→ Data entries:
================

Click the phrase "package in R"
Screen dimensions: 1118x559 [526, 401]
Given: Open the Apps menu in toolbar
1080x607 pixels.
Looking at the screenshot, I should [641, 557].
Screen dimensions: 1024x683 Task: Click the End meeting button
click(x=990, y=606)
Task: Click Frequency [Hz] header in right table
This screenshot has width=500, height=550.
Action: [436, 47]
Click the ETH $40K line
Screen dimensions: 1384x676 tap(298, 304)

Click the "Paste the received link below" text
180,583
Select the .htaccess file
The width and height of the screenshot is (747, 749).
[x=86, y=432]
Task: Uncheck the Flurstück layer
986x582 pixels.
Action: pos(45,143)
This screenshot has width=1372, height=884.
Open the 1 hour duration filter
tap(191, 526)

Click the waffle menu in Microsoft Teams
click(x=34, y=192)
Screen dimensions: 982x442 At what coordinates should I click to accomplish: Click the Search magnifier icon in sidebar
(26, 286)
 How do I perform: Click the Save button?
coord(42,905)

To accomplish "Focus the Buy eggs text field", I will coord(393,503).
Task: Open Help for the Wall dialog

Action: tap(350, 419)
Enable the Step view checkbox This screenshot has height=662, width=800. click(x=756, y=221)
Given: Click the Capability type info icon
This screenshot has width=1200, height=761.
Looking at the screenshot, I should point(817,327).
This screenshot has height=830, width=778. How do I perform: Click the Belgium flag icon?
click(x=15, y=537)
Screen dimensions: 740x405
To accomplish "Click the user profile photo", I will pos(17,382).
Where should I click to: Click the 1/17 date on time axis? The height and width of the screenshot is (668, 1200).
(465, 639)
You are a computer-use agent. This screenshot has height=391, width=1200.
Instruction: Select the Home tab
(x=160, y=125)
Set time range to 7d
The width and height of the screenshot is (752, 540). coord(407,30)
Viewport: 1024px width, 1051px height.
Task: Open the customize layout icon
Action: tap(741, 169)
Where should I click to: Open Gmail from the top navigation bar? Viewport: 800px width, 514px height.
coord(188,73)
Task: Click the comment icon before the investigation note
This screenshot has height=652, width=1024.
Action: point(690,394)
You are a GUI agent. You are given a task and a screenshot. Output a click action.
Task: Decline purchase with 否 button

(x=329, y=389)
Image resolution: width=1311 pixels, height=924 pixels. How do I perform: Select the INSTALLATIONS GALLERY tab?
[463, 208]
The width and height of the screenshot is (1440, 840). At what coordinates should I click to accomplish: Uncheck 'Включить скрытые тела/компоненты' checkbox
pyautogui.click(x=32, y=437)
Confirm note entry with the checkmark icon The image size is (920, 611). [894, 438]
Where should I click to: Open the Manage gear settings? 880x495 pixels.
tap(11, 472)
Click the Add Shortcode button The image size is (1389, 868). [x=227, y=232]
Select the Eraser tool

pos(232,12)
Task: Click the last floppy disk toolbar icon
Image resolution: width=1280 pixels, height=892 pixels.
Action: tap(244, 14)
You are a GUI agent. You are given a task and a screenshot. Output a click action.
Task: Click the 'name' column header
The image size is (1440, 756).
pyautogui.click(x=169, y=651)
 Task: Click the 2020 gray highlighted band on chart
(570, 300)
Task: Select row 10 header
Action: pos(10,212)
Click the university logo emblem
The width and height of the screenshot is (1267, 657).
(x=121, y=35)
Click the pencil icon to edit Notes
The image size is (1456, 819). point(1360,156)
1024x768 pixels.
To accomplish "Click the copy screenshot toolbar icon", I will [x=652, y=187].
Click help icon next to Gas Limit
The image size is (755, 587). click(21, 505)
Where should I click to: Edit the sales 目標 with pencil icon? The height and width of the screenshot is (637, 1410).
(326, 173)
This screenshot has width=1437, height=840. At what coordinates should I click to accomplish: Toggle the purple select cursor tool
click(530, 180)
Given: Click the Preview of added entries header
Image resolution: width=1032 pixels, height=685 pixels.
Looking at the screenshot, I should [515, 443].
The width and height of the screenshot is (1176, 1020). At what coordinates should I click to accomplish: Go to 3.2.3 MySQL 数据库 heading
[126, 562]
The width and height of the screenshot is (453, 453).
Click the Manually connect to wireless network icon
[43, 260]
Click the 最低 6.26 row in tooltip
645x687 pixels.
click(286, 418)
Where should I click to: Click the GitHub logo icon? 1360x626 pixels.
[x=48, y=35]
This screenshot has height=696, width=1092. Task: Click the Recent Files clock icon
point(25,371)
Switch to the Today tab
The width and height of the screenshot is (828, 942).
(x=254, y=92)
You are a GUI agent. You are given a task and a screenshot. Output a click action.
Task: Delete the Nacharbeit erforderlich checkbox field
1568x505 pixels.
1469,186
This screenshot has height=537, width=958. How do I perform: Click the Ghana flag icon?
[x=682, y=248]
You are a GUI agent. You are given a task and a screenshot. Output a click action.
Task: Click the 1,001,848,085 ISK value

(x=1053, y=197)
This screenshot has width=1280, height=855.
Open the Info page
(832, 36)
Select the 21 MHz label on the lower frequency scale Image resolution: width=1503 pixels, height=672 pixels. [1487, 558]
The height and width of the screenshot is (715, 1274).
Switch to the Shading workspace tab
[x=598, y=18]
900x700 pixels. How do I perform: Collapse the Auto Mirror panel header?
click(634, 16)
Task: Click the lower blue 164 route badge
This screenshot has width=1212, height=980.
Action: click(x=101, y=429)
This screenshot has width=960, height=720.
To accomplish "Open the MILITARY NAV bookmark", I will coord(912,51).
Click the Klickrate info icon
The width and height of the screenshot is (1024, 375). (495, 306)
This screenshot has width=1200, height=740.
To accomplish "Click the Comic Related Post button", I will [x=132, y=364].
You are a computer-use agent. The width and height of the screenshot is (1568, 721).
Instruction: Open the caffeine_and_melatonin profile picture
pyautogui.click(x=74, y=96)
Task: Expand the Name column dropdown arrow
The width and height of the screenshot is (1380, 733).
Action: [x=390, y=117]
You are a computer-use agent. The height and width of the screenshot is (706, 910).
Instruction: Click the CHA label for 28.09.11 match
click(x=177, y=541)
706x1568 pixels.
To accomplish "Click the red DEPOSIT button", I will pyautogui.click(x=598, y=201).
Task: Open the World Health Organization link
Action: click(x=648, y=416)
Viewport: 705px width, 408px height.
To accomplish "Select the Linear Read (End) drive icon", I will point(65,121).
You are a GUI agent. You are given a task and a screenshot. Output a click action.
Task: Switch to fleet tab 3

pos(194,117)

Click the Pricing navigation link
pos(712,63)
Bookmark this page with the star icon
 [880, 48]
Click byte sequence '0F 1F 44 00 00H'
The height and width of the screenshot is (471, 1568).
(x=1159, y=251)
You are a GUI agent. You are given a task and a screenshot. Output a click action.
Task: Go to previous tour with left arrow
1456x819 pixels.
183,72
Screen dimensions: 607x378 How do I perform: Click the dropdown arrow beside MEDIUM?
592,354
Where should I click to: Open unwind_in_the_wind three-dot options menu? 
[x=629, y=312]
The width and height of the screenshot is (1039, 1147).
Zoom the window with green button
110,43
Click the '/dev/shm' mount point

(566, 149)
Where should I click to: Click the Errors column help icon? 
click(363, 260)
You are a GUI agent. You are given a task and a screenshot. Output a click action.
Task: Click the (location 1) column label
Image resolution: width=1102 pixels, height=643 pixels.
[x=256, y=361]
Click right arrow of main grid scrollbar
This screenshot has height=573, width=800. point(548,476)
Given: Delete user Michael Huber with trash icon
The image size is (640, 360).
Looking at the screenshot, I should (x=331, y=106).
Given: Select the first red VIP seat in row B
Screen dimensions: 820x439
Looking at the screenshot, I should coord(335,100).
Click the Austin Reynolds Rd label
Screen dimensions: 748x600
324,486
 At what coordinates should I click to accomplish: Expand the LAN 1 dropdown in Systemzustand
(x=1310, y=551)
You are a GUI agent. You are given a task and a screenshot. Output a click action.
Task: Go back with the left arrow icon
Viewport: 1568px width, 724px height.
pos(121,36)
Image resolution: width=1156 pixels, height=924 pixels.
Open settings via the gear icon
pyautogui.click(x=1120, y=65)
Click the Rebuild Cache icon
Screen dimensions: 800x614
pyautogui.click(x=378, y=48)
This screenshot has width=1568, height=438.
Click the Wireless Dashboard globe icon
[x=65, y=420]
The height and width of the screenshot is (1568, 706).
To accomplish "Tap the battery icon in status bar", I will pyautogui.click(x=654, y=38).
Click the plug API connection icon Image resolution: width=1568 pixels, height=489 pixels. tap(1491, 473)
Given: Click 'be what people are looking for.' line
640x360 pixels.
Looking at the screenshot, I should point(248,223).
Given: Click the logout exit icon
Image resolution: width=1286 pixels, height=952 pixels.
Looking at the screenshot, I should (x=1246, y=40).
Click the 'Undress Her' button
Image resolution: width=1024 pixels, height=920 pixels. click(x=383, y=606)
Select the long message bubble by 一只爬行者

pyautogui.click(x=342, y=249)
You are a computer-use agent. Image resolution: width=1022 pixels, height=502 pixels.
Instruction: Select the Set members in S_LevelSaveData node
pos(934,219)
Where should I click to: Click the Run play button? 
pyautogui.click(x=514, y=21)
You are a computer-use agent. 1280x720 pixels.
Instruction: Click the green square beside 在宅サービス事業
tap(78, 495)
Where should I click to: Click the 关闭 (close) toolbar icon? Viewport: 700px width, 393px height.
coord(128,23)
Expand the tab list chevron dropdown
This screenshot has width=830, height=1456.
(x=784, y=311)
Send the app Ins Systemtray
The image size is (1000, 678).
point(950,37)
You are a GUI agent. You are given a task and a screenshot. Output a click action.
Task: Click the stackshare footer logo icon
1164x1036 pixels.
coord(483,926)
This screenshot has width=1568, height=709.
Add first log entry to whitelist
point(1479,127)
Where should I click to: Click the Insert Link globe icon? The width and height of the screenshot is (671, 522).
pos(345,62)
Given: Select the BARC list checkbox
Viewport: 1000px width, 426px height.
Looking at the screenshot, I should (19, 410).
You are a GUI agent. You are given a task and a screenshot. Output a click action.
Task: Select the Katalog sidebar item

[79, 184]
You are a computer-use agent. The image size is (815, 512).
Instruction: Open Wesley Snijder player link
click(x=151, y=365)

================

→ WHAT YOU NEED TO DO:
Your task is to restate, word for word, only those lines above that fall between the line holding "Image resolution: width=1311" and the line holding "Confirm note entry", inclusive.

→ RESPONSE BELOW:
Image resolution: width=1311 pixels, height=924 pixels. How do I perform: Select the INSTALLATIONS GALLERY tab?
[463, 208]
The width and height of the screenshot is (1440, 840). At what coordinates should I click to accomplish: Uncheck 'Включить скрытые тела/компоненты' checkbox
pyautogui.click(x=32, y=437)
Confirm note entry with the checkmark icon The image size is (920, 611). [894, 438]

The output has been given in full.